# [PROBLEM REQUIREMENTS]
All lines from the one containing "Image resolution: width=706" to the end of the entries below should be output exactly as they appear. No other lines should be output.

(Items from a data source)
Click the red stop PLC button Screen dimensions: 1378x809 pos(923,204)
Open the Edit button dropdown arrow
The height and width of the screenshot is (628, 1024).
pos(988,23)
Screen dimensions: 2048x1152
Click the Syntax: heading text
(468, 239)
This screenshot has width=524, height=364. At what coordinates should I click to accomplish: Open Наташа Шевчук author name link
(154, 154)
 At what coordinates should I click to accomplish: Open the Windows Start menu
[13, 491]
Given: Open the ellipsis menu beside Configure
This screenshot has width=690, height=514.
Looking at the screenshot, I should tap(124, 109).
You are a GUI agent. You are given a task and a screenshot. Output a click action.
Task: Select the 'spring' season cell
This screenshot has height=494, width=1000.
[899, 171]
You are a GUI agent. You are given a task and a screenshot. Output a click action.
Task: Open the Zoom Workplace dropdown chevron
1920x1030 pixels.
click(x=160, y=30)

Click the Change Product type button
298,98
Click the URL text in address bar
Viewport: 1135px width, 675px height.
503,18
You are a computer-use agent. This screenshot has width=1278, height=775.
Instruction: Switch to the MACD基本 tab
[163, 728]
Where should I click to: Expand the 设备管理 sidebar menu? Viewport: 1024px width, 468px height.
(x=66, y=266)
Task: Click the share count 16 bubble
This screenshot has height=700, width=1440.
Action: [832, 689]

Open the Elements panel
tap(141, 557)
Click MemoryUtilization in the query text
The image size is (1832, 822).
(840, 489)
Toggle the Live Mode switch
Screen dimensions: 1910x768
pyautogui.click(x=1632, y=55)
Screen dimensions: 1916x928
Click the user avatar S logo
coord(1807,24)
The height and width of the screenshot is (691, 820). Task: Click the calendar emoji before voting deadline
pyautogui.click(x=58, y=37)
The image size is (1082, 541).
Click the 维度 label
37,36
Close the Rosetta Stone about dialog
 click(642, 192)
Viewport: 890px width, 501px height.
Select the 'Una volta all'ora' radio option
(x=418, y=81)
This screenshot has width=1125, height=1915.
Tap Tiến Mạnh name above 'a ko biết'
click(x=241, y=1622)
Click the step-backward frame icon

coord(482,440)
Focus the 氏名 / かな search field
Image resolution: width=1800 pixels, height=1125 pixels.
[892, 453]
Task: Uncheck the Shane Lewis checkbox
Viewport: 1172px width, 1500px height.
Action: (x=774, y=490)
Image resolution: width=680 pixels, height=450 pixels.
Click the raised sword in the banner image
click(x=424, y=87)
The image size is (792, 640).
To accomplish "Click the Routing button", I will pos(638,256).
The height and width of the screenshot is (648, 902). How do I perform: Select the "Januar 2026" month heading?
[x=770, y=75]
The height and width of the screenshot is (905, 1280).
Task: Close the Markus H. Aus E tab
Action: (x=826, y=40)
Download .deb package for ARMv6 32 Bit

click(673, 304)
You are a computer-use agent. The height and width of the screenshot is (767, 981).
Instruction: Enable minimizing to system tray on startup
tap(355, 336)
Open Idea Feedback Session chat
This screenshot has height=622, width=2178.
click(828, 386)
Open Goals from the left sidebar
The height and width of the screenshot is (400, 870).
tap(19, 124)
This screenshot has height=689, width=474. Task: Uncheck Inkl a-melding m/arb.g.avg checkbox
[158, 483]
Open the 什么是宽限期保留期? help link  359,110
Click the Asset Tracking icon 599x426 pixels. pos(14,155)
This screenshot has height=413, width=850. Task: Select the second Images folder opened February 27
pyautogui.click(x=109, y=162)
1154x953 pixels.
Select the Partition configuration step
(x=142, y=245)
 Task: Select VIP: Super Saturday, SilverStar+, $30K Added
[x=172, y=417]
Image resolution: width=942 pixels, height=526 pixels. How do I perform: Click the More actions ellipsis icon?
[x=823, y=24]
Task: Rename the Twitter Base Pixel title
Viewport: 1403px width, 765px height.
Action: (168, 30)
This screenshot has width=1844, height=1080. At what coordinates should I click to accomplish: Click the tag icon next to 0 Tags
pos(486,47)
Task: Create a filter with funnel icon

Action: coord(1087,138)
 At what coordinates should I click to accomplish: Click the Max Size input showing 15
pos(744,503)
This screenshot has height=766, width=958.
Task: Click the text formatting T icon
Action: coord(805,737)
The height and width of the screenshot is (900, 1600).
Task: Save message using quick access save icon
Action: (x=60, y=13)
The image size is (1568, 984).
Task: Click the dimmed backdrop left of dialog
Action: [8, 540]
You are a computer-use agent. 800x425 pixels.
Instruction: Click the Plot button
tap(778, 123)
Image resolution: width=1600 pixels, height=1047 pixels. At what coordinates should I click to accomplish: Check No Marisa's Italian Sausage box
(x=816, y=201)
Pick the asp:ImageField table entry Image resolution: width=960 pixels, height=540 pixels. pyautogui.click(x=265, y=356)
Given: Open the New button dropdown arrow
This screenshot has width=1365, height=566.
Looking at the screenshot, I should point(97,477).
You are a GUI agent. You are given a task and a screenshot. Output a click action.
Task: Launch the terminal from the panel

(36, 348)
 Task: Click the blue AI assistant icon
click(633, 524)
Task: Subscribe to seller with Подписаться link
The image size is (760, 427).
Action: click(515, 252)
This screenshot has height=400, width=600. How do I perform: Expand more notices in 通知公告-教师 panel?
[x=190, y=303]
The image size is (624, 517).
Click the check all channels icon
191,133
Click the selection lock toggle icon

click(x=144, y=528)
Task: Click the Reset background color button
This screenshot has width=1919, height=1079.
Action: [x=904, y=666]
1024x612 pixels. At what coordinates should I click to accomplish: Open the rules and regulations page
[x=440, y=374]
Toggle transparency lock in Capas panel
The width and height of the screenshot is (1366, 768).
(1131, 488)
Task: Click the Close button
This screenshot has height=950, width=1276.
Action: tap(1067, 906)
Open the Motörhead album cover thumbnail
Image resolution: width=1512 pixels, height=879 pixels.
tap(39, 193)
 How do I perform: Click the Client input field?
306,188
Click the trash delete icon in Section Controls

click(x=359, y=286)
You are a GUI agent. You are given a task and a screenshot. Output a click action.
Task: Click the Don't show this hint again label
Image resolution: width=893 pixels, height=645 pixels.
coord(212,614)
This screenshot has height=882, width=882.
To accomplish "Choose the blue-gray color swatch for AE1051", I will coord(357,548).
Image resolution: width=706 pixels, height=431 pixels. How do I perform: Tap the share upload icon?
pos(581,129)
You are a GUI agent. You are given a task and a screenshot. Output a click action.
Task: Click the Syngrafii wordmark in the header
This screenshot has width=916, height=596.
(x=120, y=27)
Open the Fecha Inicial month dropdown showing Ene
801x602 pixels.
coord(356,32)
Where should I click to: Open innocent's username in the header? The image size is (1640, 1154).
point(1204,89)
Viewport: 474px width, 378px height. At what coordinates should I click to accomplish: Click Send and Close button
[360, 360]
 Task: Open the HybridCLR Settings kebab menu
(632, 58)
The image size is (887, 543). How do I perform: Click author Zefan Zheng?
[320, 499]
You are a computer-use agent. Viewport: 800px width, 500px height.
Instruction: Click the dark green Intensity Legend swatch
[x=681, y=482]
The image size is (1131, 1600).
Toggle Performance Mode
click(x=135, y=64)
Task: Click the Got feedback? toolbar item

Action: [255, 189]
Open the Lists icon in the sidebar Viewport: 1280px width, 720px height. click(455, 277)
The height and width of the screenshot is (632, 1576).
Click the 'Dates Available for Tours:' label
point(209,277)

# [WORKED SOLUTION]
Image resolution: width=706 pixels, height=431 pixels. How do I perform: Tap the share upload icon?
pos(581,129)
You are a GUI agent. You are given a task and a screenshot. Output a click action.
Task: Click the Syngrafii wordmark in the header
This screenshot has width=916, height=596.
(x=120, y=27)
Open the Fecha Inicial month dropdown showing Ene
801x602 pixels.
coord(356,32)
Where should I click to: Open innocent's username in the header? The image size is (1640, 1154).
point(1204,89)
Viewport: 474px width, 378px height. At what coordinates should I click to accomplish: Click Send and Close button
[360, 360]
 Task: Open the HybridCLR Settings kebab menu
(632, 58)
The image size is (887, 543). How do I perform: Click author Zefan Zheng?
[320, 499]
You are a computer-use agent. Viewport: 800px width, 500px height.
Instruction: Click the dark green Intensity Legend swatch
[x=681, y=482]
The image size is (1131, 1600).
Toggle Performance Mode
click(x=135, y=64)
Task: Click the Got feedback? toolbar item

Action: [255, 189]
Open the Lists icon in the sidebar Viewport: 1280px width, 720px height. click(455, 277)
The height and width of the screenshot is (632, 1576).
Click the 'Dates Available for Tours:' label
point(209,277)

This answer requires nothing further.